Data section below:

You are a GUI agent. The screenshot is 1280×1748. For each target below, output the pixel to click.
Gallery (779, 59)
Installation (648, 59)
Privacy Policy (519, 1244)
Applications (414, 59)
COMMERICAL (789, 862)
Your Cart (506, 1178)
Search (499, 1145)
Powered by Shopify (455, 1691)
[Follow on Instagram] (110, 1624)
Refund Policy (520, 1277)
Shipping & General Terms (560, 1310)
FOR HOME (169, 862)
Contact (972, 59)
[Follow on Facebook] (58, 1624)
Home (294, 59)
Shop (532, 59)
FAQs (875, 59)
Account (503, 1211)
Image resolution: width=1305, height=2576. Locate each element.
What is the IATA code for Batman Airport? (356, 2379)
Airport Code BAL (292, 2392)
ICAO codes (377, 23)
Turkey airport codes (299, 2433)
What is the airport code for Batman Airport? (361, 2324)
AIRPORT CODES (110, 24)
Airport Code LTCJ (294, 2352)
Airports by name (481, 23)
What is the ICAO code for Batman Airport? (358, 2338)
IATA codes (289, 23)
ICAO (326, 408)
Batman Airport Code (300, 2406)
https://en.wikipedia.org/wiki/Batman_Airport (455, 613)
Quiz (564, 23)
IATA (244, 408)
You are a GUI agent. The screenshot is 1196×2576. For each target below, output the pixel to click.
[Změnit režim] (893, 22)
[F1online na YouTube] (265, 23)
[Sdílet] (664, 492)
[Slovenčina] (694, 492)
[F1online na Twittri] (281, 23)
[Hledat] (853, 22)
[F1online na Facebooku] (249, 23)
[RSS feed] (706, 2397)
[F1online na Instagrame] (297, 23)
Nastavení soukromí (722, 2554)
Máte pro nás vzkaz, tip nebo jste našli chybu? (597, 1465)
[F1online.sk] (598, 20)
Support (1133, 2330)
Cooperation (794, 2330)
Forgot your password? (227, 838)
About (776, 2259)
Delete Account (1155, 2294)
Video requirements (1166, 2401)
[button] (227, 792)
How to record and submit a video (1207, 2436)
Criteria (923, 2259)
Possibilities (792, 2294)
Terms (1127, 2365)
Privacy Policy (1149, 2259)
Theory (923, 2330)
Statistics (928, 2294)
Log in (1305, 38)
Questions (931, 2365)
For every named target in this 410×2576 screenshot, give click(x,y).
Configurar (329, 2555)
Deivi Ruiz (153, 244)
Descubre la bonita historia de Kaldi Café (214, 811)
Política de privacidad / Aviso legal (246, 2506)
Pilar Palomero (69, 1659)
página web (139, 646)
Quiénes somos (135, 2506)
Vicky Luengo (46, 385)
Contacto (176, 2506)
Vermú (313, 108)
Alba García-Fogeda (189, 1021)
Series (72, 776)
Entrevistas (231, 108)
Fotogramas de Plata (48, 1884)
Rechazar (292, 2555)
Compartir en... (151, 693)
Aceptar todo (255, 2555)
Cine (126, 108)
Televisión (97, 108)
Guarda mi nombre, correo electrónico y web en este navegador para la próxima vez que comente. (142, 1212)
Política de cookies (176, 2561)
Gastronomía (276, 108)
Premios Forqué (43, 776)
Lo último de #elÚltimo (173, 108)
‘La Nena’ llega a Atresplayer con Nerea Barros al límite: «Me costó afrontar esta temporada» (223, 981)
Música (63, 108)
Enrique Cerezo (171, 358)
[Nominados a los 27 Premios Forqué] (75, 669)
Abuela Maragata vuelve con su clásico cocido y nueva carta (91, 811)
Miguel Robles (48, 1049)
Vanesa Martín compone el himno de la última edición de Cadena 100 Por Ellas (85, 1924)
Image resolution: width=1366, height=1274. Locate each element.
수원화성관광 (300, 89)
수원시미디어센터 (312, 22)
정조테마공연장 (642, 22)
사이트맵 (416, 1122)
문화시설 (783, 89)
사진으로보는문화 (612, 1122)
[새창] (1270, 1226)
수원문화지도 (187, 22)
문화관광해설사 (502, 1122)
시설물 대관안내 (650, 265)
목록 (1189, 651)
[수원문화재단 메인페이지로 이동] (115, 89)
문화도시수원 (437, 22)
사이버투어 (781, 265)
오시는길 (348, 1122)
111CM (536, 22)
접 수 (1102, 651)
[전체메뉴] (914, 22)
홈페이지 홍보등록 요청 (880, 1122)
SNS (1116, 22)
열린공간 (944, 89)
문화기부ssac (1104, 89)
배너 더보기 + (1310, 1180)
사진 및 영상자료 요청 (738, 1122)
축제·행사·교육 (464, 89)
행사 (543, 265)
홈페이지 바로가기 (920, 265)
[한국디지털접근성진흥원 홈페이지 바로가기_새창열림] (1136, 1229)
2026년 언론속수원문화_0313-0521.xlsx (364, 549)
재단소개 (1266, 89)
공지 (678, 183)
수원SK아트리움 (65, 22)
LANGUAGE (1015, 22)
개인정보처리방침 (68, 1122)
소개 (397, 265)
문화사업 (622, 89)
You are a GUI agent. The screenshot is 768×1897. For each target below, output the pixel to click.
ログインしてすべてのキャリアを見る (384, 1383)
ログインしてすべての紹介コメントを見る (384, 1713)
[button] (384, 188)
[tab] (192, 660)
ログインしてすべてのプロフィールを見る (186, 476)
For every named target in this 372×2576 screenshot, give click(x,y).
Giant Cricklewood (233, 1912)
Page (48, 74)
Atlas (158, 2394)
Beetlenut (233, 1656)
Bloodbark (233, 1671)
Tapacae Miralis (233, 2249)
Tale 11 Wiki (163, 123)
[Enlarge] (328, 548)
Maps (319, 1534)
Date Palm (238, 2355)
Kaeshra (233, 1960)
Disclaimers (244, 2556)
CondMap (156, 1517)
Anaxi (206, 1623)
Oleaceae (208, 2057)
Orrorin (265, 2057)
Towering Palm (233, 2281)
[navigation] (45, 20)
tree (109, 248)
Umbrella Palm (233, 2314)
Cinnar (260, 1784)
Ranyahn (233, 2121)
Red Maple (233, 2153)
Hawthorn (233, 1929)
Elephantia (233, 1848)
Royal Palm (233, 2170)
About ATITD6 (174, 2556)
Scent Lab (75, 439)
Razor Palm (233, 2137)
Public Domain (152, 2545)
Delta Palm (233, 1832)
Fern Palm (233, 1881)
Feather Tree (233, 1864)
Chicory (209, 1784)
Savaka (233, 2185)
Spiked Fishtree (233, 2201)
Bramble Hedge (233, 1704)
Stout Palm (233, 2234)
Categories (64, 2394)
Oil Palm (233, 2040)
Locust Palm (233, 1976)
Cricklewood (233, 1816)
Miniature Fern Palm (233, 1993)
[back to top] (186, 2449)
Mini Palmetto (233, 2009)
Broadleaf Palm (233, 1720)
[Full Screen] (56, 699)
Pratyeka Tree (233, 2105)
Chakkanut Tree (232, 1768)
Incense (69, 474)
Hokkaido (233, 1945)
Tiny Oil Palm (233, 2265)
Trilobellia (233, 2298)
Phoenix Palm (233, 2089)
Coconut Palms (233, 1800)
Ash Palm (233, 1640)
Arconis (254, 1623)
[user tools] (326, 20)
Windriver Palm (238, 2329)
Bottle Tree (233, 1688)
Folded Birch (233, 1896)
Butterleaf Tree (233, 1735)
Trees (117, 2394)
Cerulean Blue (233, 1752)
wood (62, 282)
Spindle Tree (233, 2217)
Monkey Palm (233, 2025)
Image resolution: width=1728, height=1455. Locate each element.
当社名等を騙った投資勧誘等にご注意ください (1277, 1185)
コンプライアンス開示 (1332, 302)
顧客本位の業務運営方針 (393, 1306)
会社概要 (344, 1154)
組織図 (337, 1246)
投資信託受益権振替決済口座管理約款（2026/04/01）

End of Data section.

**What this task involves:** Write out, from the lines above, only those from the line with "[Full Screen] (56, 699)" to the line with "Trees (117, 2394)", exactly as given, including the first and the last.

**Problem solution:**
[Full Screen] (56, 699)
Pratyeka Tree (233, 2105)
Chakkanut Tree (232, 1768)
Incense (69, 474)
Hokkaido (233, 1945)
Tiny Oil Palm (233, 2265)
Trilobellia (233, 2298)
Phoenix Palm (233, 2089)
Coconut Palms (233, 1800)
Ash Palm (233, 1640)
Arconis (254, 1623)
[user tools] (326, 20)
Windriver Palm (238, 2329)
Bottle Tree (233, 1688)
Folded Birch (233, 1896)
Butterleaf Tree (233, 1735)
Trees (117, 2394)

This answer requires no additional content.